Ülkelerden, uzmanlık alanlarından bağımsız ortak gündemimiz malum Covid-19. Ben bugün henüz yeterince konuşmaya başlamadığımızı düşündüğüm birbiriyle ilişkili iki konudan bahsetmek istiyorum. İki konunun ortak noktası, orta vadeyi de bugünden düşünmeyi gerektirmesi. Elbette, her gün vaka ve ölüm sayılarının arttığı, yayılmayı yavaşlatmanın temel hedefimiz olduğu ve henüz aşı-ilaç gibi çözümlerin gelmediği bir ortamda, önceliğimiz bugün yapılacaklar. Fakat gerek sağlık sistemlerinin sürdürülebilirliği, gerekse global ve ulusal ekonomik gelişmelere ilişkin her gün daha yoğun aldığımız sinyaller bugünden orta vadeye bakmamızı zorunlu hale getiriyor diye düşünüyorum. Bugün üzerinde büyük oranda anlaştığımız bir Covid-19 senaryosu söz konusu. Virüs yayılmaya devam edecek. Amacımız bunu zamana yaymak ve böylece hem sağlık altyapılarının üzerinden yükü dağıtmak, hem de aşı-ilaç çalışmalarının sonuçlarını görebildiğimiz evreye yaklaşmak. Burada uluslararası kuruluşların da ülkelerin de temel odağı; yayılmayı önleyici (zamana yayıcı) tedbirleri uygulamak ve aynı zamanda malzeme, kit ve cihaz öncelikli sağlık altyapılarını geliştirirken, aşı-ilaç çalışmalarının mümkün olduğunca hızlanmasına katkı vermek.

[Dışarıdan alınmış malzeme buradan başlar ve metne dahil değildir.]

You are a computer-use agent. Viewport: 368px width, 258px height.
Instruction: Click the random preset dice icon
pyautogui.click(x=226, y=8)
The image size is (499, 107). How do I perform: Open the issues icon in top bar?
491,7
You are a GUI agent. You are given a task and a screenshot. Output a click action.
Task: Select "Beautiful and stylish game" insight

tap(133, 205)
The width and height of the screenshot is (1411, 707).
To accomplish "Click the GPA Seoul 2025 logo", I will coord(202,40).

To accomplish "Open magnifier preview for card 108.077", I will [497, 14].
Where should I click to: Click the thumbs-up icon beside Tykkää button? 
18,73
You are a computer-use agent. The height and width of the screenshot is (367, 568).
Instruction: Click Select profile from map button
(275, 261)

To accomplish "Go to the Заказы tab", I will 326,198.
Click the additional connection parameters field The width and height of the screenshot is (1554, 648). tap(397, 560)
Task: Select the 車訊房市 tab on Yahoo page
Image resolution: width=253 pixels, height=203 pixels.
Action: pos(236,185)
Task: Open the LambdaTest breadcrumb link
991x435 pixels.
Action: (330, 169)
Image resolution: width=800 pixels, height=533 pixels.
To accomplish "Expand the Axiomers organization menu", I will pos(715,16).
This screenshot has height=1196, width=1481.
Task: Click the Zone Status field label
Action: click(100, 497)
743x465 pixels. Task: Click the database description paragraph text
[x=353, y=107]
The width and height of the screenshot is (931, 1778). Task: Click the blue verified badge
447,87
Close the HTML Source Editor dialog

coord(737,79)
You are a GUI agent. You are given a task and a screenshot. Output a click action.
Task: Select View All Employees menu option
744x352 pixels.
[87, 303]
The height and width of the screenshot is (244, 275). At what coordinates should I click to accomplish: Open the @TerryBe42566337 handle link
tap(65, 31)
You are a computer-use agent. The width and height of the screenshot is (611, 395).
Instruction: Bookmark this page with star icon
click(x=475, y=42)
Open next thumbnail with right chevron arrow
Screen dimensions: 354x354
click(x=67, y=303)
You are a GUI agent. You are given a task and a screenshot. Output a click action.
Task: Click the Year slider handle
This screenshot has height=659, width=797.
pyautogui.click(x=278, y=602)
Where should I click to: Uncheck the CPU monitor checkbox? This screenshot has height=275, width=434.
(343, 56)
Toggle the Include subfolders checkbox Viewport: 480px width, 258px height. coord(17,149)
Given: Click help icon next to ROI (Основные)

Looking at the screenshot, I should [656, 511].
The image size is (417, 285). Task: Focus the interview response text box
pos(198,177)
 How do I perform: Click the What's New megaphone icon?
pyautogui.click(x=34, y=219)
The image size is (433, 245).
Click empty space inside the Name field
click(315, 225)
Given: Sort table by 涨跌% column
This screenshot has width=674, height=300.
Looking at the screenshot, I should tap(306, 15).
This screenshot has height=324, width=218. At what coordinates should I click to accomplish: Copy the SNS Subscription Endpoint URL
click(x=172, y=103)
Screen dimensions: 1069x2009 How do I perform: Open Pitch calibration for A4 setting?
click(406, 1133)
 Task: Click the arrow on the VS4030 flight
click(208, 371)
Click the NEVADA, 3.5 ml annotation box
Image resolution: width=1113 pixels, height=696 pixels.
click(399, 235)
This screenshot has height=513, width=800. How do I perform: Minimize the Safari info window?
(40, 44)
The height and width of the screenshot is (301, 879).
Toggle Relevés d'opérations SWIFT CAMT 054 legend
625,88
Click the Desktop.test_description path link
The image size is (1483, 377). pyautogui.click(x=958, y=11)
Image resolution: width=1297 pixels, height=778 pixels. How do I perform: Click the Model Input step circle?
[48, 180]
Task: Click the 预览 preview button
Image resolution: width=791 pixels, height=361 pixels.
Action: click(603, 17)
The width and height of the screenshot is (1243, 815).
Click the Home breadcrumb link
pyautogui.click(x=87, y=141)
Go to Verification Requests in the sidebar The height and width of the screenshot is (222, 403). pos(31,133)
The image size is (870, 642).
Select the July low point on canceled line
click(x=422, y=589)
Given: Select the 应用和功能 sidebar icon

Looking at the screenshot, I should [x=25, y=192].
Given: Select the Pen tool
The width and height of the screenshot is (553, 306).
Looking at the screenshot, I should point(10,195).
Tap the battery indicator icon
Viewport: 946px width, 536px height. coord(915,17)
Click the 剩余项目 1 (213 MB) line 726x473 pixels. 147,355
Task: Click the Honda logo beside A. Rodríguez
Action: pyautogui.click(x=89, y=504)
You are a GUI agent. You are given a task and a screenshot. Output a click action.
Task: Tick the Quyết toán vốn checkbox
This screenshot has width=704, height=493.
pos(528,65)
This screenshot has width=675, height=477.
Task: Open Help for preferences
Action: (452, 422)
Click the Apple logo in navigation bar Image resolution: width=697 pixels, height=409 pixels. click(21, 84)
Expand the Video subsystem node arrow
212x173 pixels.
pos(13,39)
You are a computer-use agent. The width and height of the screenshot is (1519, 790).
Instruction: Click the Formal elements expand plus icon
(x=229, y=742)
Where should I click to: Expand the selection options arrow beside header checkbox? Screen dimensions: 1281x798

Özellikle son 20 yılda kronik hastalıklar olarak da adlandırdığımız Bulaşıcı Olmayan Hastalıklar (BOH) sağlık gündeminin ilk sırasında yer aldı. Bulaşıcı Hastalıklar (BH)’ı SARS, Ebola, MERS gibi vakalar dışında pek de hatırlamadık ve sağlık gündemlerindeki yeri yıllar içerisinde giderek azaldı. Elbette ölüm sayılarına ve ekonomik yüküne baktığımızda BOH’nin öncelikli hale gelmesine şaşırmadık.
Kanser, kardiyovasküler hastalıklar gibi kronik hastalıkları içine alan BOH, dünyada ölüm nedenlerinin yüzde 71’ini oluşturuyor (WHO, Global Burden of Disease). Bu oran 2000 yılında yüzde 60’tı. Bunun yanında hala insanların yılda ortalama yüzde 20’si bulaşıcı hastalıklardan ölüyor. Dünyada hala solunum yolu enfeksiyonları, ölüm nedenleri arasında 4.sırada yer alıyor. Bu sıralama düşük gelirli ülkelerde 1’e yükselirken, yüksek gelirli ülkelerde en fazla 6’ya kadar geriliyor. 2030 projeksiyonları bize bulaşıcı hastalıklardan ölümlerin ancak yüzde 17’ye kadar düşeceğini gösteriyor. Elbette bu hesap bugün bildiğimiz bulaşıcı hastalıklar üzerinden yapılıyor, pandemi tahminleri hala oldukça sorunlu.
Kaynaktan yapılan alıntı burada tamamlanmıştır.